I. How long does record/replay take?
Record/replay overhead is a function of number of memory accesses and the amount of sharing in the test program.
1. Time for recording/replaying a 'region':
Source : CGO2014 paper on DrDebug
2. Slow-down for whole-program recording.
Source: Measured with PinPlay kit 2.0. (we are continuously looking to improve these)
|Benchmark/Input|| How recorded/replayed
(pin -t pinplay-driver.so ...)
|SPEC2006/'ref'||-log:mt 0 / -replay:addr_trans 0||98x||11x|
|PARSEC/'native' >=4T||-log:mt 1 / -replay:addr_trans 0||197x||37x|
II. Why does PinPlay have a high overhead (especially for recording)?
The design goals of PinPlay were:
- No special HW requirement (including no reliance on HW performance counters).
- No special operating system requirement (including no virtual machine or no modified kernel).
- Complete and faithful reproduction of multi-threaded schedules.
- Portability (small size, OS-independence) of recording ("pinball").
- No program source needed. No re-compilation/re-linking required.
As a result, PinPlay works on multiple operating systems 'out of the box' and provides the guarantee that a bug once captured will not escape.
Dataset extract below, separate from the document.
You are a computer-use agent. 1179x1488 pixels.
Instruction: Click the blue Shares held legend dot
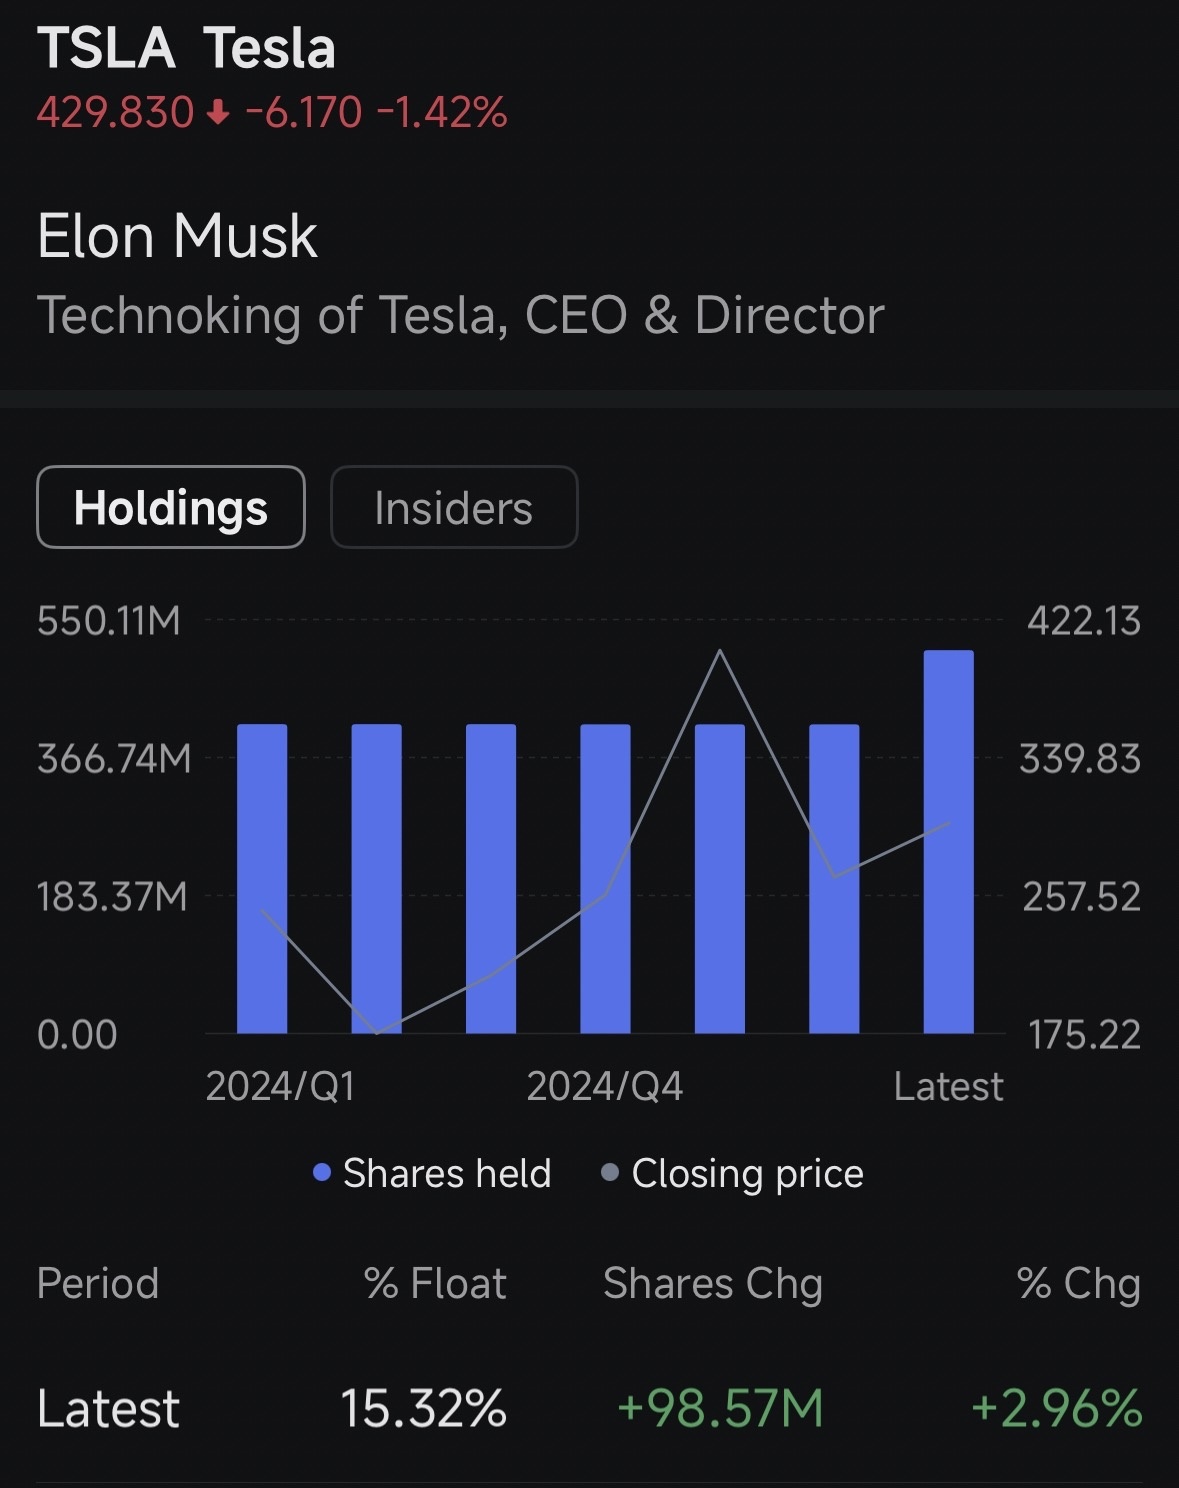click(x=323, y=1172)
However, that comes with a high overhead, especially during recording.
There are two major sources of slow-down in PinPlay (we are continuously looking to improve these):
1. System call side-effect analysis.
A shadow memory is implemented during recording. All real memory writes observed in the program are replicated on the shadow memory. Memory reads lead to a comparison of 'real' memory values and 'shadow' memory values and mismatch/missing value leads to an injection being emitted in the *.sel file. At replay time, all memory reads are monitored and recorded memory values are injected if present. The details are described in our SIGMETRICS 2006 paper "Automatic Logging of Operating System Effects to Guide Application-Level Architecture Simulation".
The overhead of this technique is proportional to the number of memory accesses in the program.
2. Shared memory access order analysis.
During recording, all memory accesses are monitored and a cache coherency protocol is simulated including maintenance of last reader/writer for each shared memory access. A subset of detected read-after-write, write-after-read, and write-after-write dependences is recorded in the *.race file. During replay, all memory accesses are monitored and a thread is delayed if it tries to access a shared memory location out of order.
The overhead of this technique is proportional to the number of shared memory accesses in the program.